Richards Layton & Finger
 

Chief Judge Stark Dismisses Defendant for Improper Venue

January 30, 2018

In Koninklijke KPN N.V. v. Kyocera Corp., No. 17-87-LPS-CJB (D. Del. Dec. 18, 2017), Chief Judge Stark denied defendant Kyocera Corp.’s motion to dismiss for lack of personal jurisdiction, but granted defendant Kyocera International, Inc.’s motion to dismiss for improper venue.

The Court first found that Kyocera International’s venue defense was neither waived (since the Federal Circuit recognized TC Heartland as a change in law) nor forfeited by joining a motion for judgment on the pleadings filed in related cases. Chief Judge Stark pointed out that Kyocera International’s motion to dismiss preceded its joinder in the motion for judgment on the pleadings, and that Kyocera had at various points continued to contest venue. Under these circumstances, according to the Court, no forfeiture took place. The Court then found that venue was not proper under the patent venue statute because Kyocera International did not maintain a physical presence in Delaware, which, according to the Court, was not “seriously” disputed. The Court did conclude that venue was proper as to Kyocera Corp., however, since the patent venue statute applied only to domestic corporations (which Kyocera Corp., a Japanese company, was not).
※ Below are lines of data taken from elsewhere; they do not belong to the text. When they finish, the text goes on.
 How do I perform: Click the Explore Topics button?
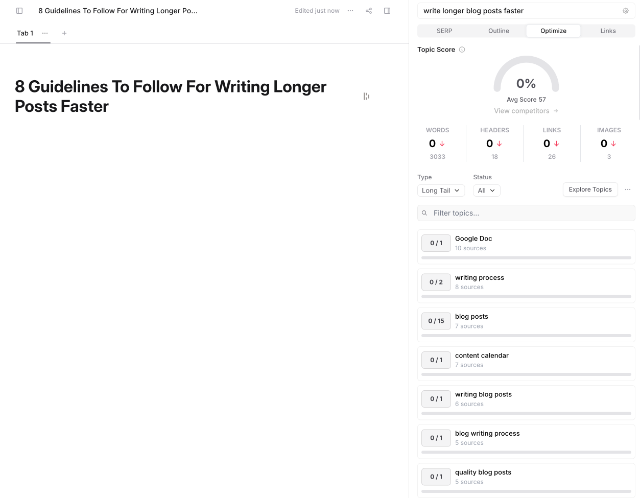pos(589,189)
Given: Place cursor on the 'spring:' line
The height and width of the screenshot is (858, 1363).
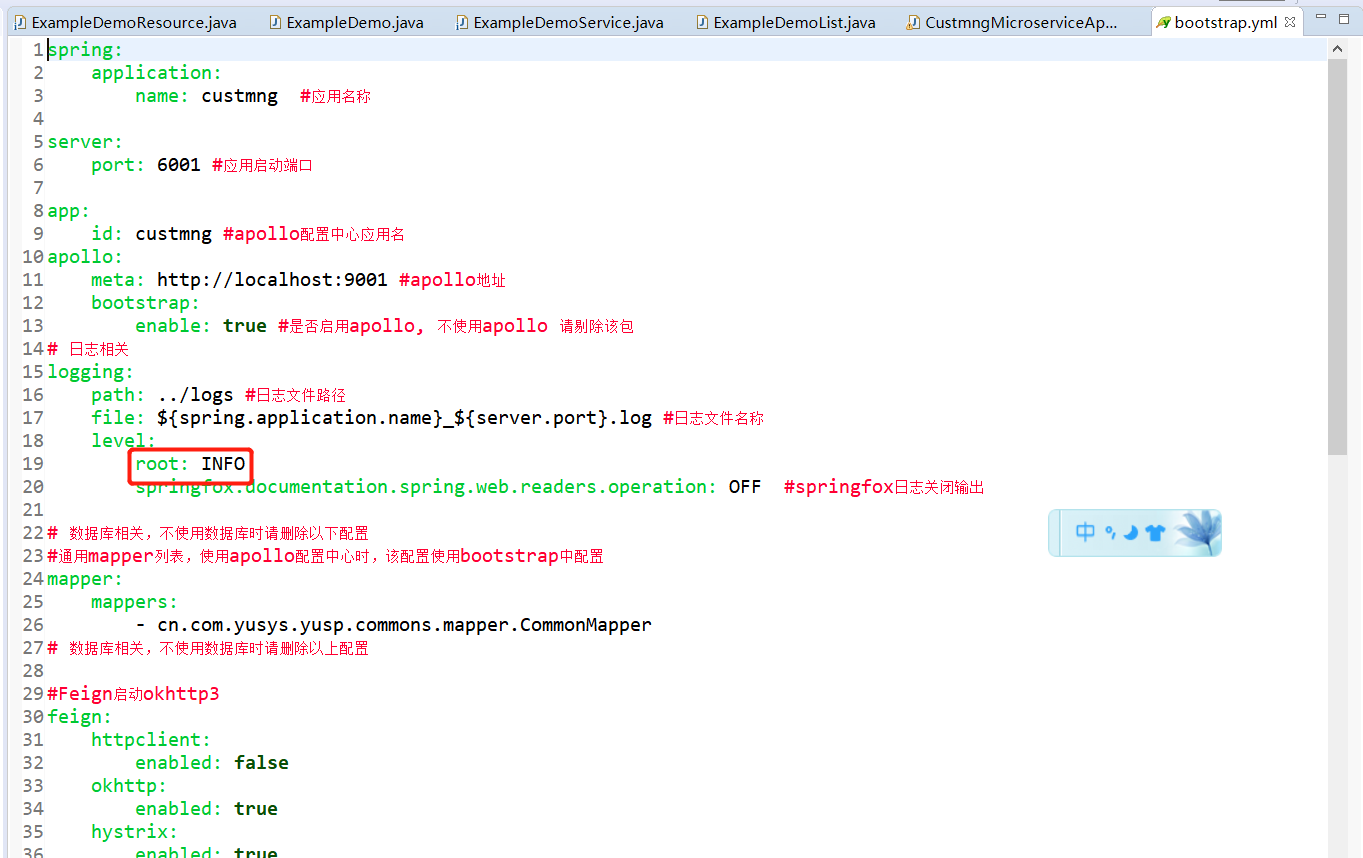Looking at the screenshot, I should pyautogui.click(x=85, y=49).
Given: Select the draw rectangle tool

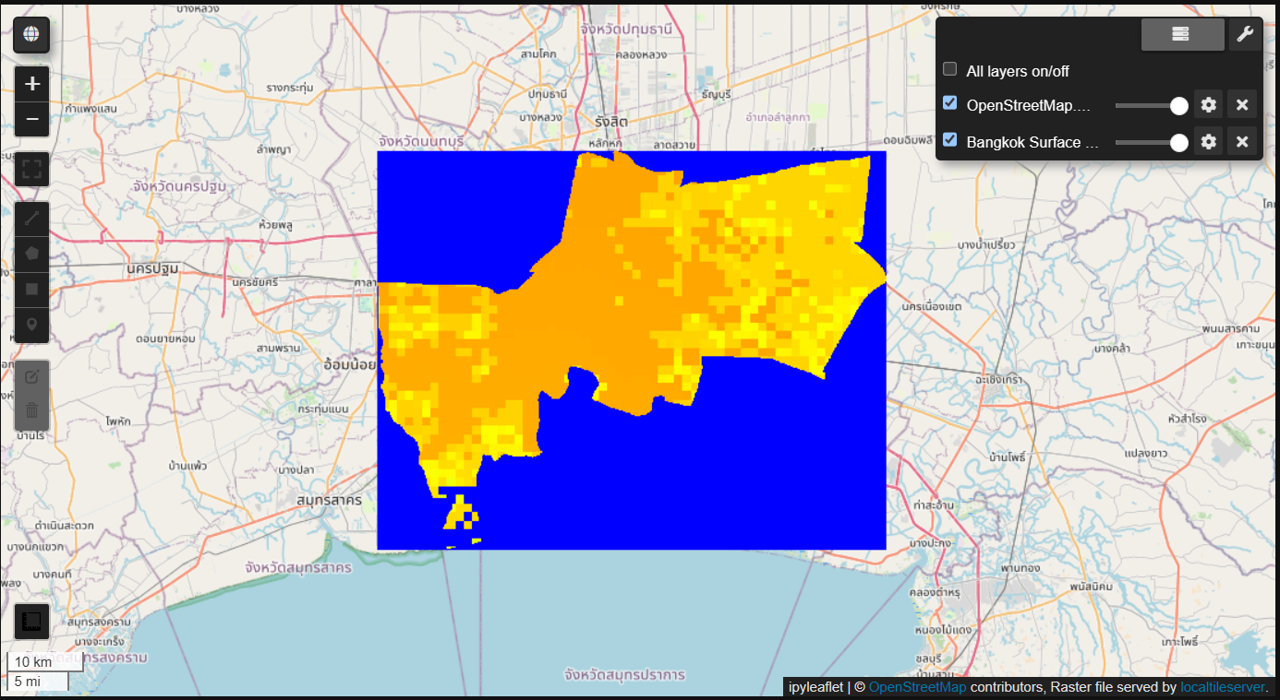Looking at the screenshot, I should coord(32,289).
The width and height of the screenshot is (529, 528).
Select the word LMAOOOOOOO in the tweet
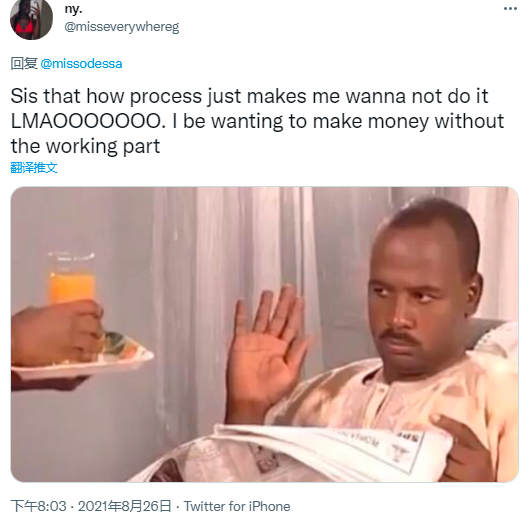(x=88, y=121)
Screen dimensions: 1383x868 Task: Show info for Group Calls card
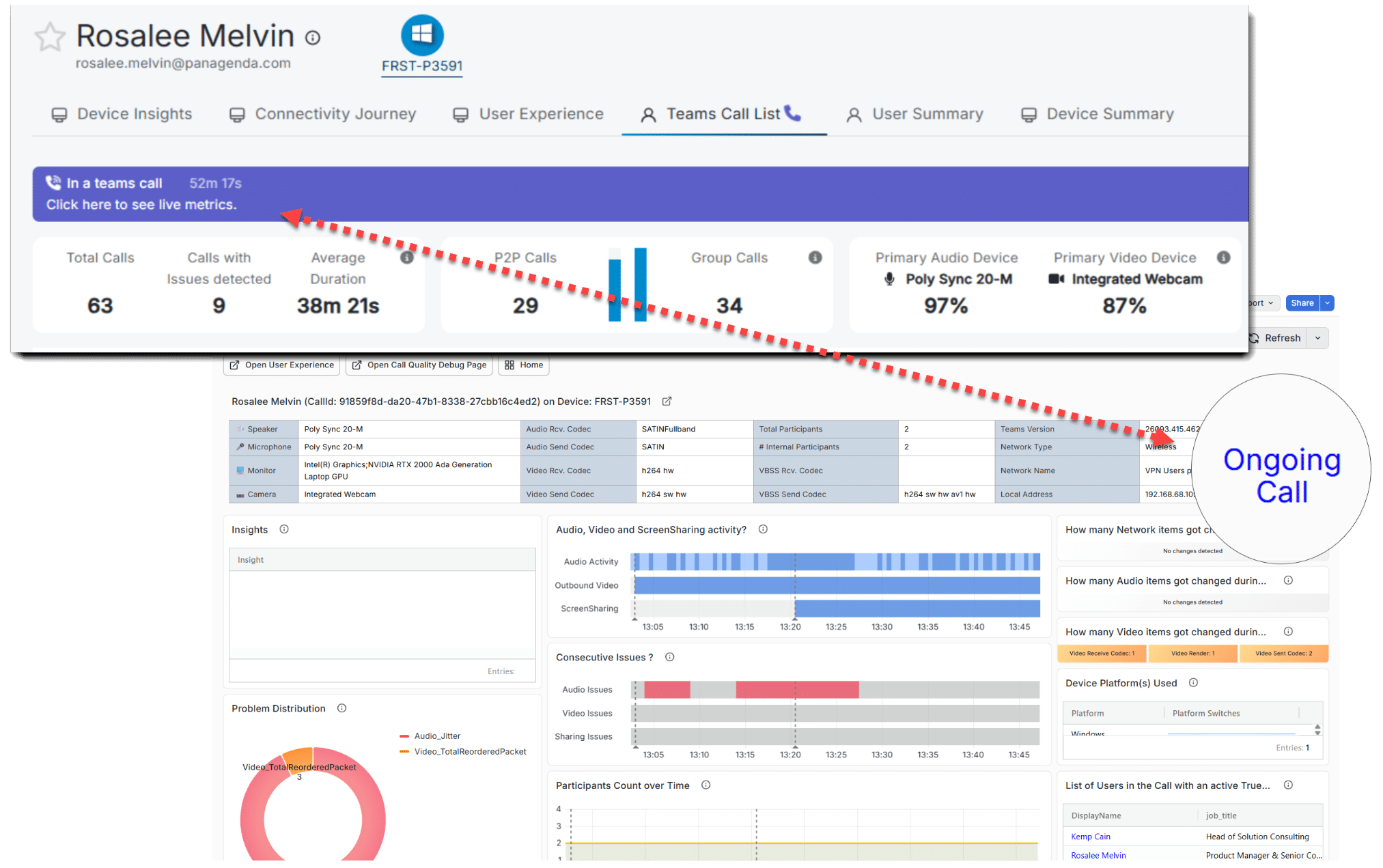coord(815,257)
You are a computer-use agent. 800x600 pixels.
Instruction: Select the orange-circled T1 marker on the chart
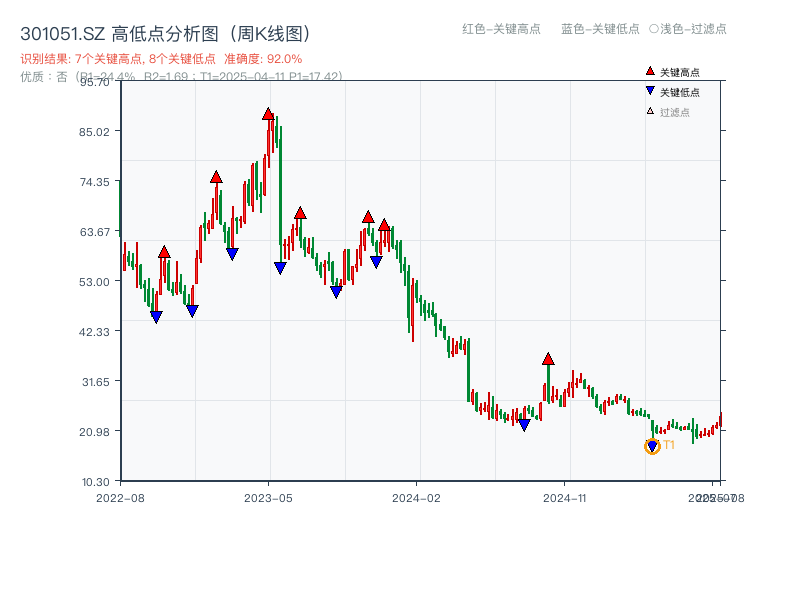tap(651, 446)
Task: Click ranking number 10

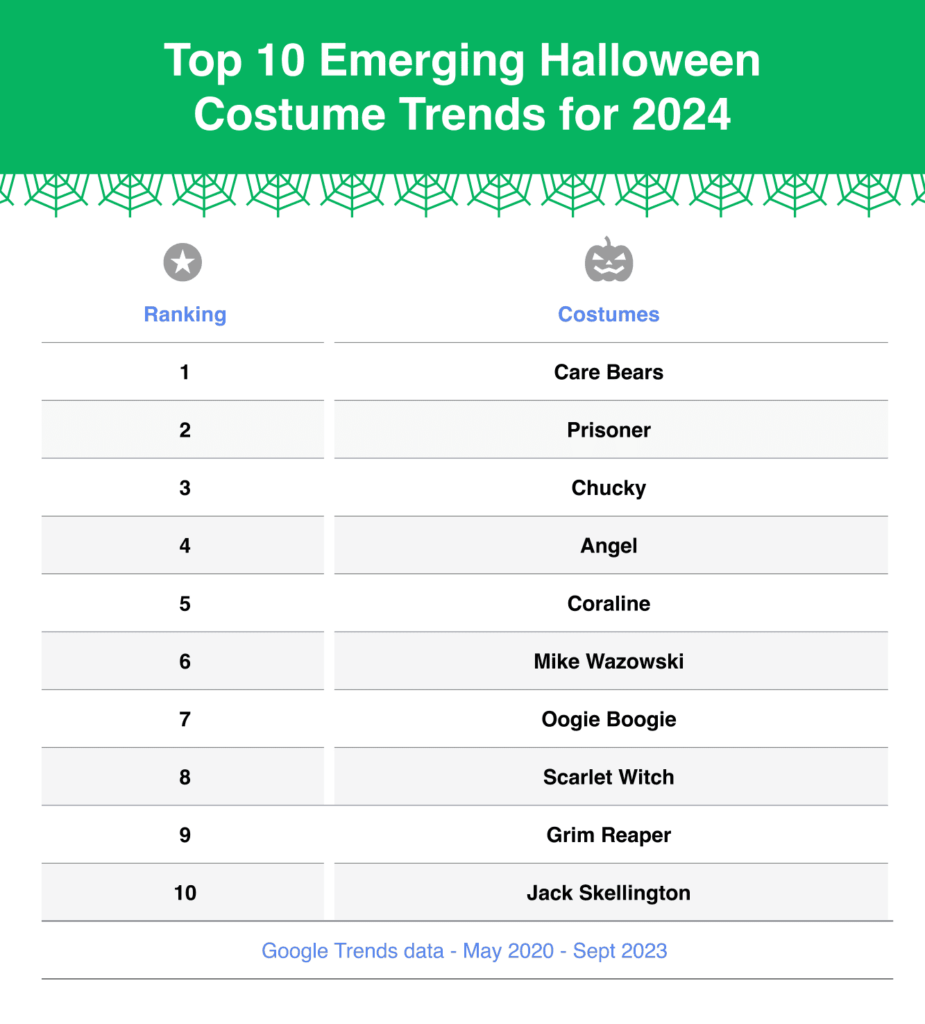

Additionally, Chief Judge Stark concluded that Kyocera Corp. was subject to personal jurisdiction under a “dual jurisdiction” or “stream of commerce” theory because Kyocera Corp. stated in a securities filing that it manufactured and sold products for sale throughout the United States. In rejecting Kyocera Corp.’s personal jurisdiction challenge, the Court found that the Supreme Court’s decision in Bristol-Myers Squibb v. Superior Court of California, San Francisco County, 137 S. Ct. 1773 (2017), did not bar the exercise of specific jurisdiction; unlike in Bristol-Myers, there was a connection here between the forum and the cause of action, since Kyocera Corp. intended to serve the Delaware market with the accused products.

The Court also denied the defendants’ request that they be transferred together on convenience grounds to the Southern District of California, since related cases were pending before Chief Judge Stark and because the plaintiff, Koninklijke KPN N.V., expressed a willingness to dismiss its claims without prejudice against Kyocera International and proceed solely against Kyocera Corp. The Court granted Kyocera Corp. leave to renew its motion to transfer should Koninklijke seek to dismiss its claims against Kyocera International.

Key Point: Patentees accusing corporate affiliates or subsidiaries of infringement based on the same accused products must analyze venue carefully before filing suit or risk having their claims adjudicated in separate venues.